Obama is expected it press his plan Wednesday night when he hosts a dozen GOP senators for dinner at the White House. For the most part, however, Republicans and Obama are still far apart.

Boehner complains that Obama is unwilling to consider things he was willing to do in the summer of 2011 — such as increasing the eligibility age for Medicare and cuts to the Medicaid health plan for the poor and disabled — when he and Obama held their first set of failed budget talks. Boehner and Obama are no longer talking, but they will have to in the not-too-distant future because Congress is going to need to increase the government’s borrowing cap this summer to avoid a market-rattling U.S. default on its obligations.
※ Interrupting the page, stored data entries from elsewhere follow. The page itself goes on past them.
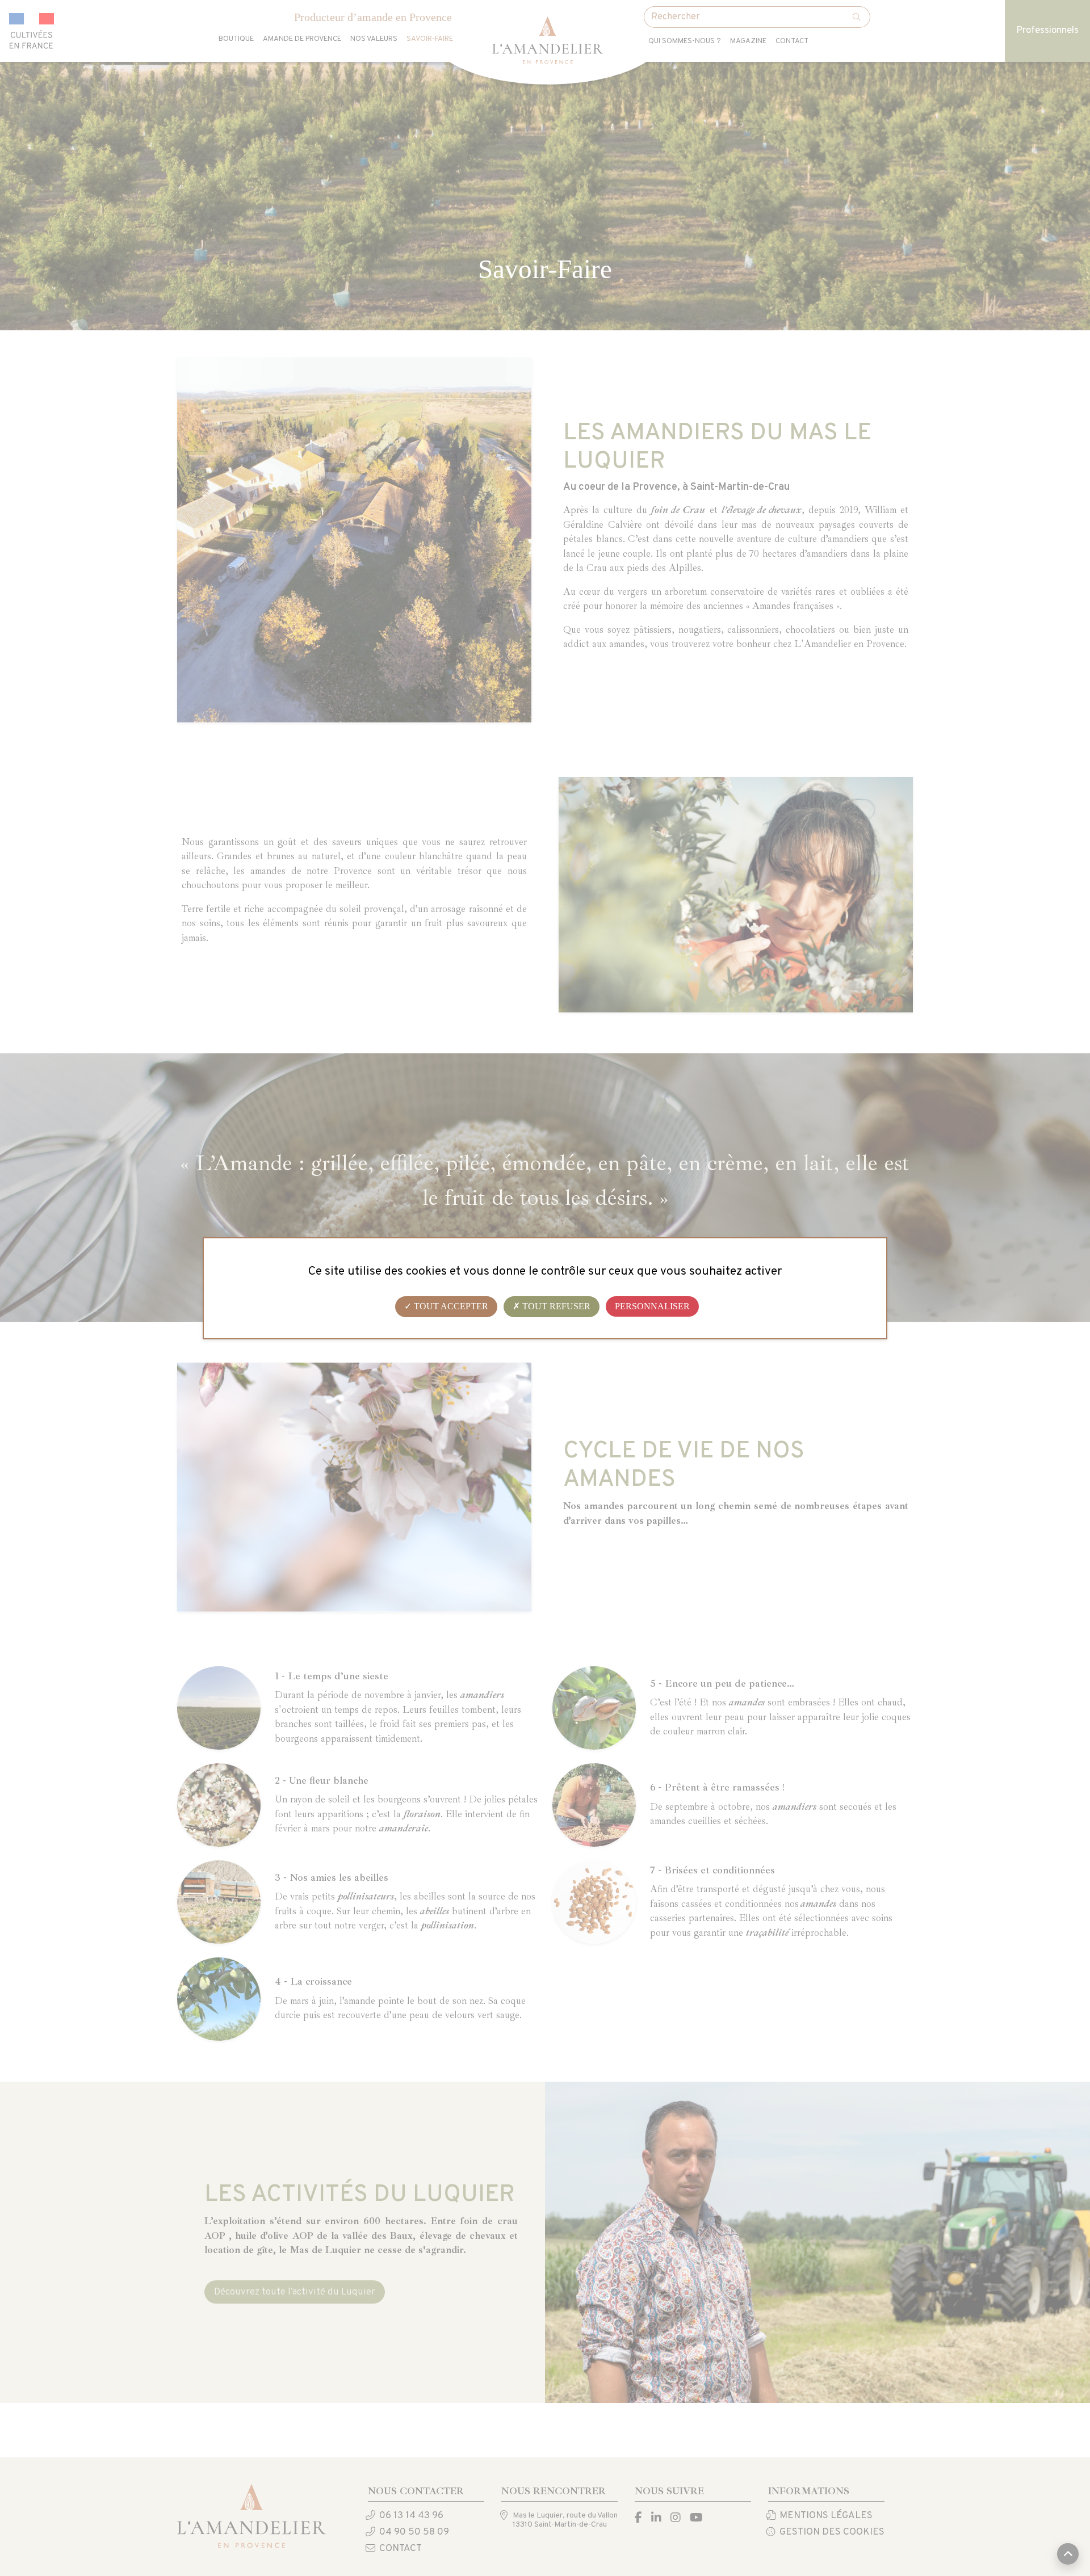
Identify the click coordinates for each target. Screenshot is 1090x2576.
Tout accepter (450, 1306)
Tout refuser (555, 1306)
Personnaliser (652, 1306)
Obama’s budget also calls for increased spending, including $50 billion for infrastructure projects and a universal preschool program, financed by increasing the tax on tobacco.

It also reprises lower-profile ideas like higher Transportation Security Administration fees on airline tickets, the end of Saturday mail delivery and higher pension contributions for federal workers, hardy perennials of Obama’s prior budgets that have been seen as candidates for inclusion in broader deficit deals that have never come to pass. He also proposes curbing farm subsidies and cutting $140 billion over a decade by reducing Medicare payments to drug companies.